Xin Chen, chercheur en biologie des systèmes, Chalmers
De grands espoirs pour les nanoflacons d’oxyde de graphène
Les nanoflacons d’oxyde de graphène sont des nanomatériaux de carbone bidimensionnels dotés de propriétés uniques, notamment une conductivité exceptionnelle et une biocompatibilité élevée. Ils sont largement utilisés dans divers projets de recherche, notamment le développement de traitements contre le cancer, de systèmes d’administration de médicaments et de biocapteurs.

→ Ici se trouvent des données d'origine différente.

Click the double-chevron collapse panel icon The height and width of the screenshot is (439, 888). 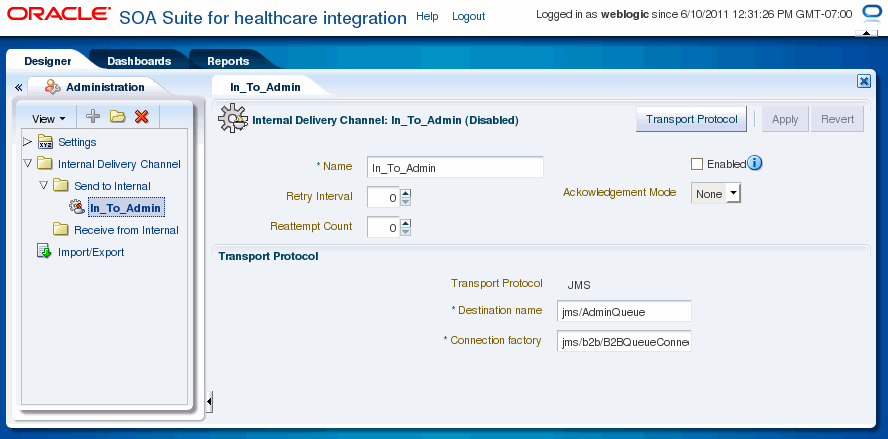click(x=18, y=87)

Les nanoflakes sont hydrophiles (solubles dans l’eau) et interagissent bien avec les biomolécules telles que les protéines. Lorsque l’oxyde de graphène pénètre dans les cellules vivantes, il est capable d’interférer avec les processus d’auto-assemblage des protéines.
« En conséquence, cela peut entraver la formation d’agrégats protéiques et favoriser la désintégration des agrégats existants », explique Santosh Pandit, chercheur en biologie des systèmes à Chalmers et co-auteur de l’étude. « Nous pensons que les nanoflakes agissent via deux voies indépendantes pour atténuer les effets toxiques de l’amyloïde bêta42 dans les cellules de levure. »
Dans une voie, l’oxyde de graphène agit directement pour empêcher l’accumulation d’amyloïde bêta42. Dans l’autre, l’oxyde de graphène agit indirectement par un mécanisme (actuellement inconnu) dans lequel des gènes spécifiques de réponse au stress sont activés. Cela augmente la capacité de la cellule à gérer les protéines mal repliées et le stress oxydatif.
Comment traiter les patients atteints de la maladie d’Alzheimer reste une question d’avenir. Cependant, selon le groupe de recherche de Chalmers, l’oxyde de graphène recèle un grand potentiel pour les recherches futures dans le domaine des maladies neurodégénératives. Le groupe de recherche a déjà pu montrer que le traitement à l’oxyde de graphène réduit également les effets toxiques des agrégats protéiques spécifiques à la maladie de Huntington dans un modèle de levure.
« La prochaine étape consiste à déterminer s’il est possible de développer un système d’administration de médicaments basé sur l’oxyde de graphène pour la maladie d’Alzheimer. » dit Xin Chen. « Nous souhaitons également tester si l’oxyde de graphène a des effets bénéfiques sur d’autres modèles de maladies neurodégénératives, telles que la maladie de Parkinson. »
En savoir plus : protéines et peptides
Les protéines et les peptides sont fondamentalement le même type de molécule et sont constitués d’acides aminés. Les molécules peptidiques sont plus petites – contenant généralement moins de 50 acides aminés – et ont une structure moins compliquée. Les protéines et les peptides peuvent tous deux se déformer s’ils se plient mal lors de leur formation dans la cellule. Lorsque de nombreux peptides bêta-amyloïdes s’accumulent dans le cerveau, les agrégats sont classés comme protéines.